▶ Short problem A
Answer these from the forum thread on hot versus cold pans:
(i) According to shel, what is the food added to in all cases?
(ii) What reason does foodnfoto give first for heating the pan before adding the oil?
(iii) What did Jeff Smith, the Frugal Gourmet, always say?
▶ Short problem B
Write the next part of the forum thread on hot versus cold pans, picking up right after its last line.

▶ Supplied passage
— begin —
# Hot Pan or Cold Pan



## shel (Dec 20, 2006)

A question in another thread got me to thinking - often a dangerous and tiring activity.

Sometimes a chef will suggest adding oil to a cold pan and heating it, other times to a hot pan, before adding ingredients. I've seen plenty of chef shows, but I've yet to make a connection as to why one technique or the other may be used. It all seems so random to me. In all cases the food is added to the hot oil and pan. Anyone have any insight into this?

shel


----------



## foodnfoto (Jan 1, 2001)

Unless one is deep frying a food item, it's best to heat the pan, then add the oil. One reason is to avoid burning the oil. Depending on the fat used, it's possible to burn or scorch the oil before the pan is hot enough if heating the two together. Also, if overheated, you can destroy the delicate flavors that are imparted to foods when using oils like olive, grape seed, nut oils and others that have a distinctive taste.
Jeff Smith, the Frugal Gourmet, always said "Hot pan, cold oil, food won't stick." While that's not _always_ true, generally, it holds.


----------



## suzanne (May 26, 2001)
— end —
▶ Data
— begin —
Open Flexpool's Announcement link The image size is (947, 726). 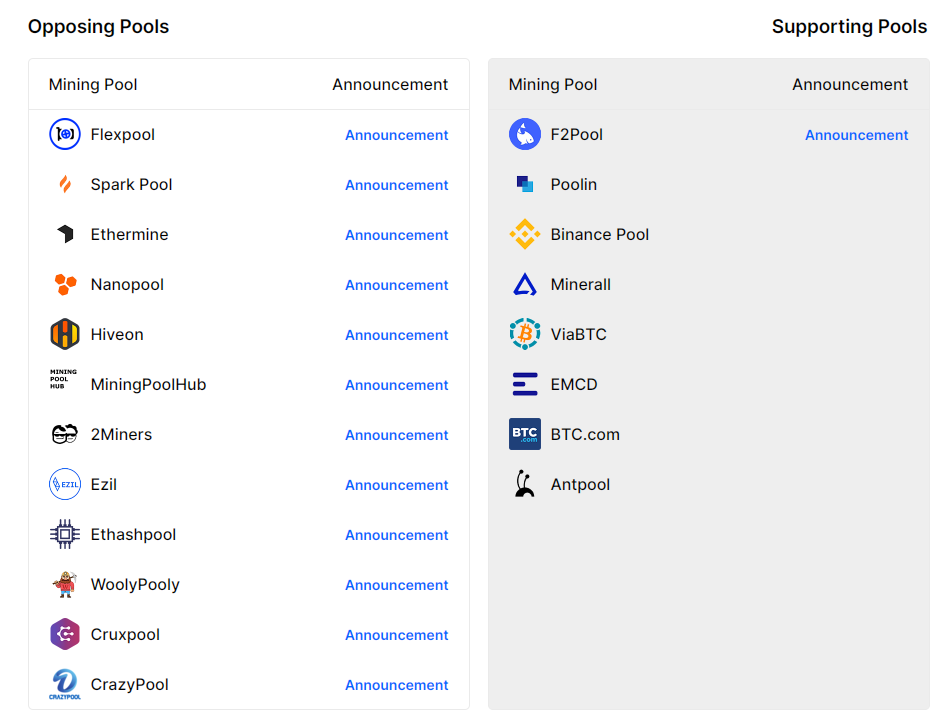pyautogui.click(x=397, y=135)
— end —
▶ Written response A
(i) The hot oil and pan.
(ii) To avoid burning the oil.
(iii) "Hot pan, cold oil, food won't stick."

▶ Written response B
What FnF said. 

Also, one tends to use less oil when adding it to a hot pan, since it thins out as soon as it hits the hot metal.

And Shel -- remember that not all the folks on those TV shows are chefs, or know what they're doing (and even more rarely, _why _they do what they do. Alton Brown excepted, of course. :lol: ).


----------



## phatch (Mar 29, 2002)

I've always liked Jeff Smiths advice. I think it holds true combined with CI's visual cue of "heat oil until wisps of smoke appear" and FnFs comments above. CI seems to be pushing the oil's quality limits, but you know the oil's as hot as it can take and will drop once you add the food. Just have that food ready to go immediately.

Phil


----------



## sleepy_dragon (Aug 30, 2005)

For cooking a nice fried egg, it's cold pan and cold oil, in order to prevent the eggwhite from blistering and turning brown and lacey. Starting cool means the white will finish firm and perfectly smooth and uniform.

Pat


----------



## shel (Dec 20, 2006)

Thanks for all the advice and info - I enjoyed Jeff Smith's program. What ever happened to him? Did he die, or get into some kind of trouble?

Suzanne, I agree with your comment about the folks on TV cooking shows, especially on FN. But, to paraphrase AB, that's another thread.

I don't know about CI's suggestion to heat the oil until it starts to smoke, certainly not for all situations, anyway. However, I've never gotten the oil that hot, so maybe a trial is in order. I'll often heat the oil until it ripples.

Hmmm, cold oil, cold pan for eggs? Never tried that, although I generally don't eat fried eggs - I like 'em scrambled and in omelettes and fritatas. How can you melt the butter using that technique?. Don't you need a warm pan for that?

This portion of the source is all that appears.